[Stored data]
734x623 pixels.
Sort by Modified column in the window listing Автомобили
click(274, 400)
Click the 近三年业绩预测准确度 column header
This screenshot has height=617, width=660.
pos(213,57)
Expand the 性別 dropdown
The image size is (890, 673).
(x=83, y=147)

* **Work instructions**:
Where the line containing "Sort by Modified" appears in the data above, begin there and reproduce every line to the end exactly; include nothing else.

* **Result**:
Sort by Modified column in the window listing Автомобили
click(274, 400)
Click the 近三年业绩预测准确度 column header
This screenshot has height=617, width=660.
pos(213,57)
Expand the 性別 dropdown
The image size is (890, 673).
(x=83, y=147)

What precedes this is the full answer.